É necessário que a própria mulher queira resgatar a si mesma, para tornar-se mulher.
Acreditar em si como ser completo, protagonista de sua própria história, de seu próprio tempo. Agente transformador de si e da sociedade em que vive. Ter a coragem de tomar as rédeas de sua própria vida, a coragem de tornar concretas suas opiniões, de ver a si e as suas pares como seres capazes e atuantes.
Ousar acreditar no trabalho e diligência de outras mulheres, acreditar e apoiar.

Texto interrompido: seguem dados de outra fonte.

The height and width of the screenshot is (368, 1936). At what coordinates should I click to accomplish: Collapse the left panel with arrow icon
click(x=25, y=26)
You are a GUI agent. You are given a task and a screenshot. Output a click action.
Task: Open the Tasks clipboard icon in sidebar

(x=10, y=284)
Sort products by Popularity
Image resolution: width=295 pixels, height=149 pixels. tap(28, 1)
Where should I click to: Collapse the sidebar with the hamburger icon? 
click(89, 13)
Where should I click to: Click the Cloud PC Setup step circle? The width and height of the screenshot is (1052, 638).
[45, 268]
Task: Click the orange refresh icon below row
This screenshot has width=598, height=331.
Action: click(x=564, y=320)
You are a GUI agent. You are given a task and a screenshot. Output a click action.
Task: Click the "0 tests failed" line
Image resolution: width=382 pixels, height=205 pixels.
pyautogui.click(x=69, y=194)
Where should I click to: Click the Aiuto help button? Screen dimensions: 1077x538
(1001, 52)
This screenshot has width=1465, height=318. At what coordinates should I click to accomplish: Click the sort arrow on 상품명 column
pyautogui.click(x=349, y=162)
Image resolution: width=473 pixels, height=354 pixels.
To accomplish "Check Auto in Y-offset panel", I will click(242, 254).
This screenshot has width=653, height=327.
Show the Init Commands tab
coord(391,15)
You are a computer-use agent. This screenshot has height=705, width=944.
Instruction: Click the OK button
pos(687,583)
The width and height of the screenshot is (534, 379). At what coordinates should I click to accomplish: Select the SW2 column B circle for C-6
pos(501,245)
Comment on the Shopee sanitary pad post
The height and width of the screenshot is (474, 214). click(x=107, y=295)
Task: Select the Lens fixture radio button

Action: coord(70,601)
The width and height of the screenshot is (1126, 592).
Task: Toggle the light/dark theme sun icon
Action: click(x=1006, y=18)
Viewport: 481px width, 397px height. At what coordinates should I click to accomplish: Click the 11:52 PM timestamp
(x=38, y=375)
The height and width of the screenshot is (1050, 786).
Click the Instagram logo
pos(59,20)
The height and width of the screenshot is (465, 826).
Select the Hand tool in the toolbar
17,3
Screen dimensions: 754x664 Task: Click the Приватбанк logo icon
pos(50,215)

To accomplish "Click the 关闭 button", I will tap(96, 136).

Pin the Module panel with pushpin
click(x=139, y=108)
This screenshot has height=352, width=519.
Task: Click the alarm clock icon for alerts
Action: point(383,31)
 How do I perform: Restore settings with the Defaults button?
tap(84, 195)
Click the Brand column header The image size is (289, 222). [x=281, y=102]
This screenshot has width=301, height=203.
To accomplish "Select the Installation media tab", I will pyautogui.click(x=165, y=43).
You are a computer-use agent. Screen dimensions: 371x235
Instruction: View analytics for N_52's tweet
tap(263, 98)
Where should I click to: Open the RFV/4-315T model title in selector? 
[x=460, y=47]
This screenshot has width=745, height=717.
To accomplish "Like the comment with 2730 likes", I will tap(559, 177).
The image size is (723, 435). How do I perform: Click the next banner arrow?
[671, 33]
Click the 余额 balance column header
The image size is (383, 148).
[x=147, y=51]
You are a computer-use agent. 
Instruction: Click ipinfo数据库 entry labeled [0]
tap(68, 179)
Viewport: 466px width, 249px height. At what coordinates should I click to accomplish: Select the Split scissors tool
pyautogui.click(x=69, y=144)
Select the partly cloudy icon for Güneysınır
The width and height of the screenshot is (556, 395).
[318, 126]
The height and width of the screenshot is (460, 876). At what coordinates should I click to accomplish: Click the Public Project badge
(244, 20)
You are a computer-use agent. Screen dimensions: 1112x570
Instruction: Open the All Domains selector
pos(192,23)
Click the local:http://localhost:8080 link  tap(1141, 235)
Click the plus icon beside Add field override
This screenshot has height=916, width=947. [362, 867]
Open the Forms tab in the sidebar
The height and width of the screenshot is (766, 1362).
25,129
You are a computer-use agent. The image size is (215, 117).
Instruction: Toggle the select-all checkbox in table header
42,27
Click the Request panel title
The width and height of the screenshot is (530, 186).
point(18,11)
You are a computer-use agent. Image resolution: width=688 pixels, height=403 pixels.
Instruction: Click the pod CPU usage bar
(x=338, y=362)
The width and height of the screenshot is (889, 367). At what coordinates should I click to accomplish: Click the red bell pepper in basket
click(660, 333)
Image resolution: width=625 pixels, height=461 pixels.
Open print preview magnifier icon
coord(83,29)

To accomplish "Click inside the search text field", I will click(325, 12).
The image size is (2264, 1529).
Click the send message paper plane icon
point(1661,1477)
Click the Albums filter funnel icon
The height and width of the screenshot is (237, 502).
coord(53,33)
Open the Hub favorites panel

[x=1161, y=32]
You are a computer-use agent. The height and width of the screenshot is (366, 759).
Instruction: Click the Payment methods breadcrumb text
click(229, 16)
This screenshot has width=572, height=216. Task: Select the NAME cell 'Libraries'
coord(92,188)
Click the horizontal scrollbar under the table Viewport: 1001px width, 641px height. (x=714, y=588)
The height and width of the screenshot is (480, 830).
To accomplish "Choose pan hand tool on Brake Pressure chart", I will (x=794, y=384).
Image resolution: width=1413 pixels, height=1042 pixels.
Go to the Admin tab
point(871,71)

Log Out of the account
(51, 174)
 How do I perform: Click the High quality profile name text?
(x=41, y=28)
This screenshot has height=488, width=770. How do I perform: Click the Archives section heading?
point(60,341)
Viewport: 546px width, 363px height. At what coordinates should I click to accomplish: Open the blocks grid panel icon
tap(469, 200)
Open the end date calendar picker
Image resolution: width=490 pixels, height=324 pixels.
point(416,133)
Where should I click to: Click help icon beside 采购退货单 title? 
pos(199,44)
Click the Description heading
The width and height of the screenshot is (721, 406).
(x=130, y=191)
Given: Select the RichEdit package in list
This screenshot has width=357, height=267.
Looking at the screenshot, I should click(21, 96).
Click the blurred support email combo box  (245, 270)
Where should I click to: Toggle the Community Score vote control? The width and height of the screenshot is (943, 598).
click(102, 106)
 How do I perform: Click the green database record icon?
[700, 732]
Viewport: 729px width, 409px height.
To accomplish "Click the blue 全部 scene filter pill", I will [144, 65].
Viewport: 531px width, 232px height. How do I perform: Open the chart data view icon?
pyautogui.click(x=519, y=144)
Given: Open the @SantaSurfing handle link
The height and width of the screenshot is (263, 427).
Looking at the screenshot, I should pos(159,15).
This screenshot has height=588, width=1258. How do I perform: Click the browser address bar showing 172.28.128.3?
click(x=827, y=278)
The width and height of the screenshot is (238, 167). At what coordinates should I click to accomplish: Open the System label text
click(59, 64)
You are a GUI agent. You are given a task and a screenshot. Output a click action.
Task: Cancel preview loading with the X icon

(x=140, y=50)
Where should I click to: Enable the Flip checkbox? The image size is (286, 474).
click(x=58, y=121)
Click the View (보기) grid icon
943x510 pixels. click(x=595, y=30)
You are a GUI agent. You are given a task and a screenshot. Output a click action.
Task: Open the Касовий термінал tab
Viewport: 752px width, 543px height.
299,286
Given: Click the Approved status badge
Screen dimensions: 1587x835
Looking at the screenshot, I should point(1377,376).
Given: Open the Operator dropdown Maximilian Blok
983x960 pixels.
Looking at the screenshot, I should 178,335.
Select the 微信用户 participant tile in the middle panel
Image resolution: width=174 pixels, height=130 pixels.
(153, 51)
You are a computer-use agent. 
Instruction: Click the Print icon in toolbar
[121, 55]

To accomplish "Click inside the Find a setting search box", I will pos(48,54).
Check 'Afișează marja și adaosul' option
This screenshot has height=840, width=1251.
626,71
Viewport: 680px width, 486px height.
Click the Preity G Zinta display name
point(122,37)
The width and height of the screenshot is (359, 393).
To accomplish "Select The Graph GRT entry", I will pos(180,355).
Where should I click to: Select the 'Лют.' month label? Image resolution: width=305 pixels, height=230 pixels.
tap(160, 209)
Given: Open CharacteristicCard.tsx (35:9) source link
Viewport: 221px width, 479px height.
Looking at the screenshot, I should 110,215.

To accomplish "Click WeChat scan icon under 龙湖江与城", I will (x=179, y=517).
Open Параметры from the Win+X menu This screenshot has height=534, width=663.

Ousar compartir, compartilhar, ser firme como rocha; dar vida e dignidade ao outro, ser implacável e barrar o aniquilamento do ser humano e o próprio aniquilamento.
Libertar a mulher de si mesma, é, com certeza, a última fronteira, não só a busca pela justiça, inclusão, pelo mercado de trabalho, saúde, educação, enfim, a busca pela libertação das amarras culturais, psicológicas, sociais, de paradigmas opressores impostos por nós mesmas. Estas correntes foram criadas por nós, por nossa passividade, por nossa agressividade, por nosso servilismo.
Ultrapassar esta fronteira só nós podemos, o decreto só nós podemos assinar. Mas com certeza não é fácil tomar esta atitude, pois é necessário querer e para querer é necessário ver a escrava, saber-se escrava de si mesma, saber-se vítima de suas próprias armadilhas.
Para romper esta fronteira é necessário exercitar uma qualidade, uma atitude que nem sempre nos foi estimulada – a generosidade com nós mesmas, não a auto-piedade, mas a generosidade, ou seja, permitir-se a própria liberdade. Sejamos generosas.